Un diretto sinistro al volto privo di ogni difesa, la faccia deformata dal colpo. L’immagine, terribile, devastante, spietata, è la sintesi di un racconto scontato. Mike non può opporsi, è costretto a incassare cazzotti anche dalla corta distanza. Poi si ricorda, d’un tratto, di essere stato un fenomeno: il fisico e la lucidità sono quelle che sono, ma la potenza nelle braccia non è sparita e lo assiste ancora. Non ci sta a perdere senza resistere. Il gancio sinistro, quando arriva, le pochissime volte che arriva, ha la forza di sempre. Il pubblico lo spinge con passione scandendo a gran voce: “Iron, Iron”. È l’ultimo sussulto prima del verdetto unanime: 80-72, 79-73, 79-73 per il giovane bianco con la barba da hipster, che s’è preso almeno cinque riprese su otto.

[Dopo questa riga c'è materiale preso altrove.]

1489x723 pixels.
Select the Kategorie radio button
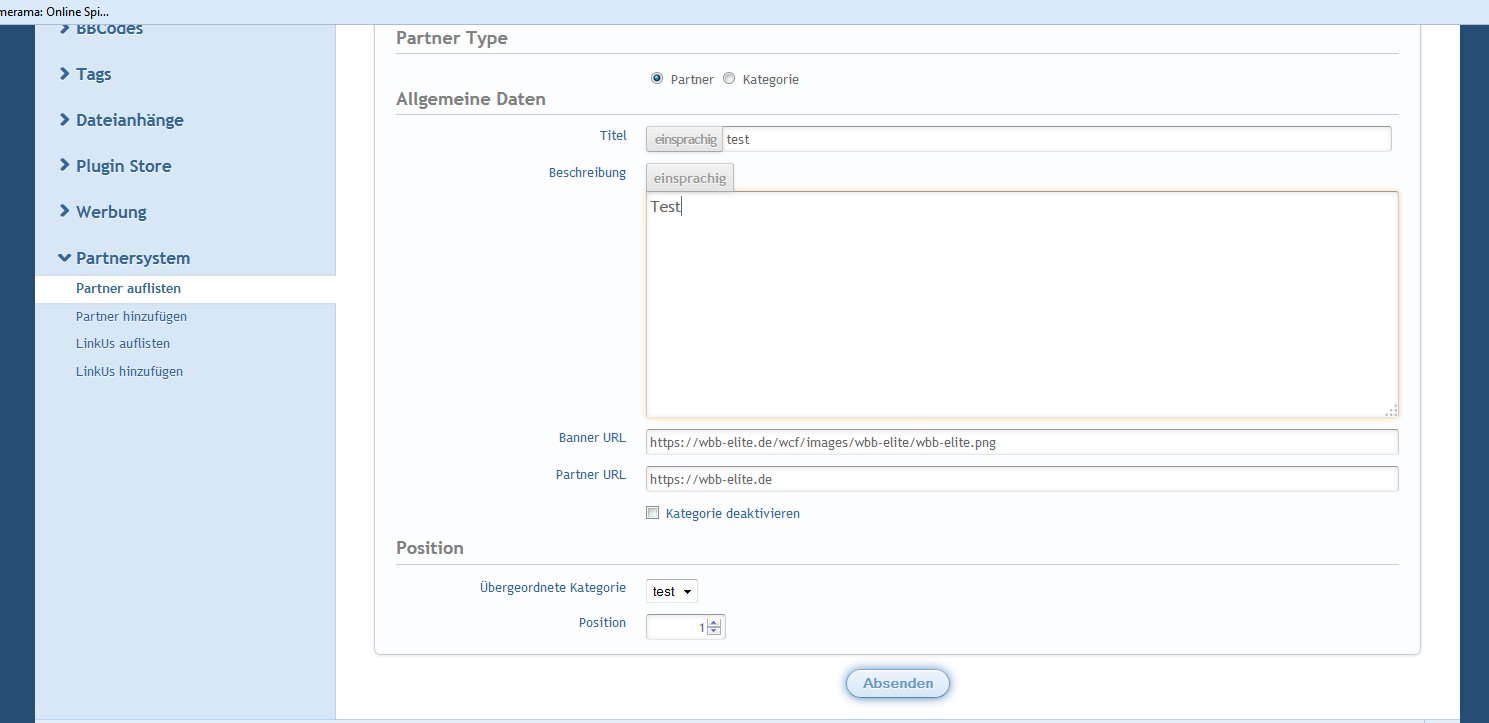[x=729, y=78]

“Lenta e noioso, fatta più per lo showbusiness che per lo sport”, stronca la sfida il New York Times. Terence Crawford, già detentore del titolo mondiale in tre categorie di peso, non è tenero su X: “Un cumulo di spazzatura. Io amo Mike, sono contento che non si sia fatto male”. Diversi i toni dei protagonisti. Dopo i botta e risposta, le provocazioni e le risse dei giorni scorsi, Paul rende omaggio al rivale con un inchino rispettoso, l’abbraccio e parole al miele: “E’ una leggenda. L’incontro è stato duro come mi aspettavo: ho dato il mio meglio, l’ho colpito forte sempre con la paura che potesse farmi male. È uno dei più grandi mai esistiti”. Poi aggiunge: “Considero un onore averlo affrontato: quello che è successo stanotte non riguarda la mia persona, ma il campione che è Mike”. E lui, Tyson, ansimante con i suoi 58 anni? “Sono felice — dice sommerso dai microfoni — anche se non dovevo dimostrare niente a nessuno. Non l’ho fatto per il pubblico, sono qui per me”.
Qualcuno gli fa la domanda chiave, la stessa rivolta nel film a Rocky-Stallone: ci sarà la rivincita? La risposta è una porta socchiusa. “Non so se questa è la fine della mia carriera. Dipende dalle situazioni. Non credo però che sia stata l’ultima volta, magari la prossima me la vedrò con Logan, il fratello di Jake Paul”. Uno sguardo e una risata. Perché lo spettacolo deve andare avanti e tutti i salmi finiscono in gloria.